Step 1: Understanding the Question:
The problem asks for the time an electron takes to fall from rest through a specific distance in a uniform electric field. This is a kinematics problem where the acceleration is provided by the electric force.
Step 2: Key Formula or Approach:
1. Electric force: \( F = qE \)
2. Newton's second law: \( F = ma \Rightarrow a = \frac{qE}{m} \)
3. Kinematics equation for constant acceleration (from rest): \( s = \frac{1}{2}at^2 \Rightarrow t = \sqrt{\frac{2s}{a}} \)
Step 3: Detailed Explanation:
Given values:
\( s = 1.5 \text{ cm} = 0.015 \text{ m} \)
\( E = 2.0 \times 10^4 \text{ N/C} \)
\( e = 1.6 \times 10^{-19} \text{ C} \)
\( m_e = 9.11 \times 10^{-31} \text{ kg} \)

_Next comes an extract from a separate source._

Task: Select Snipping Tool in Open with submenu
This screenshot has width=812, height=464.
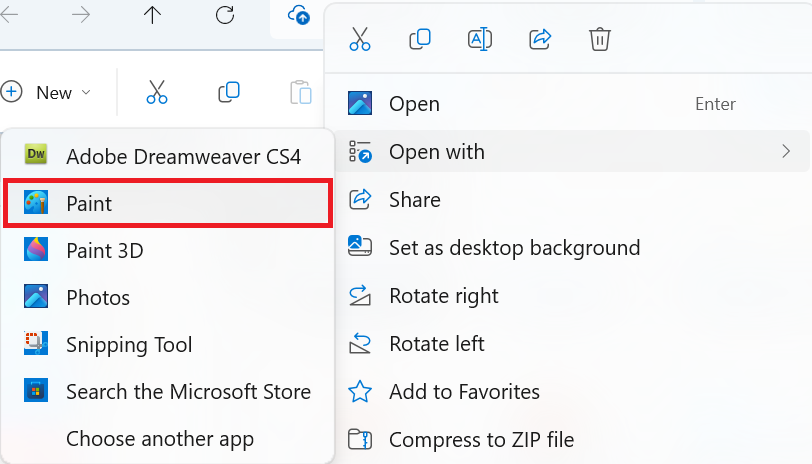Action: click(167, 344)
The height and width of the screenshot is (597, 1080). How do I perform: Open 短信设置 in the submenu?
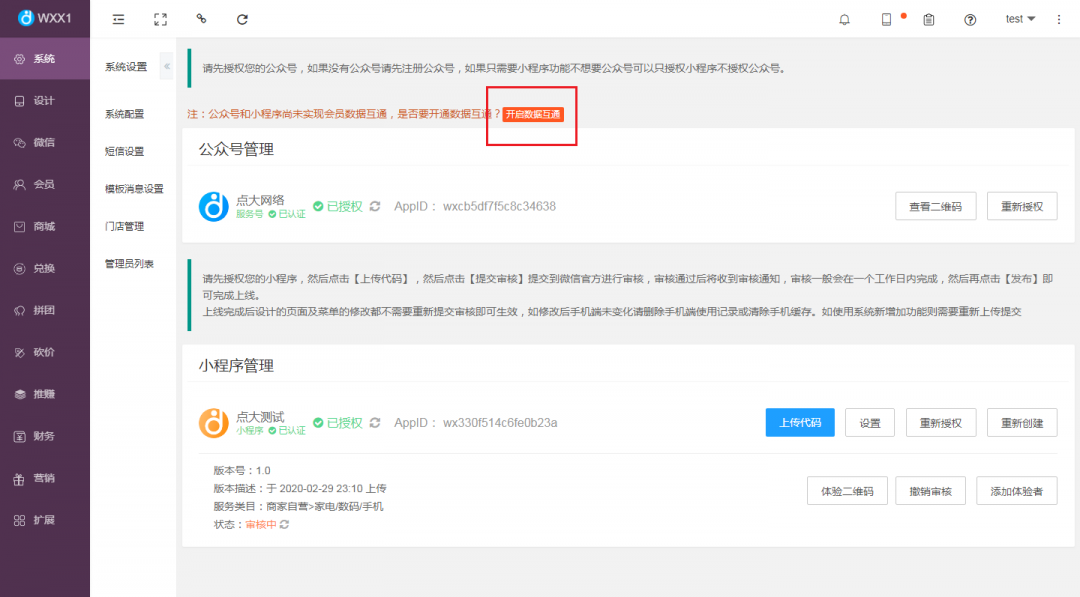pyautogui.click(x=125, y=151)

First, calculate the acceleration (\( a \)):
\[ a = \frac{eE}{m_e} = \frac{(1.6 \times 10^{-19}) \times (2.0 \times 10^4)}{9.11 \times 10^{-31}} \]
\[ a = \frac{3.2 \times 10^{-15}}{9.11 \times 10^{-31}} \approx 3.51 \times 10^{15} \text{ m/s}^2 \]
Now, find the time (\( t \)):
\[ t = \sqrt{\frac{2 \times 0.015}{3.51 \times 10^{15}}} \]
\[ t = \sqrt{\frac{0.03}{3.51 \times 10^{15}}} \approx \sqrt{0.00854 \times 10^{-15}} \]
\[ t = \sqrt{8.54 \times 10^{-18}} \approx 2.92 \times 10^{-9} \text{ s} \]
Step 4: Final Answer:
The time taken is approximately 2.9 \(\times\) 10\(^{-9}\) seconds.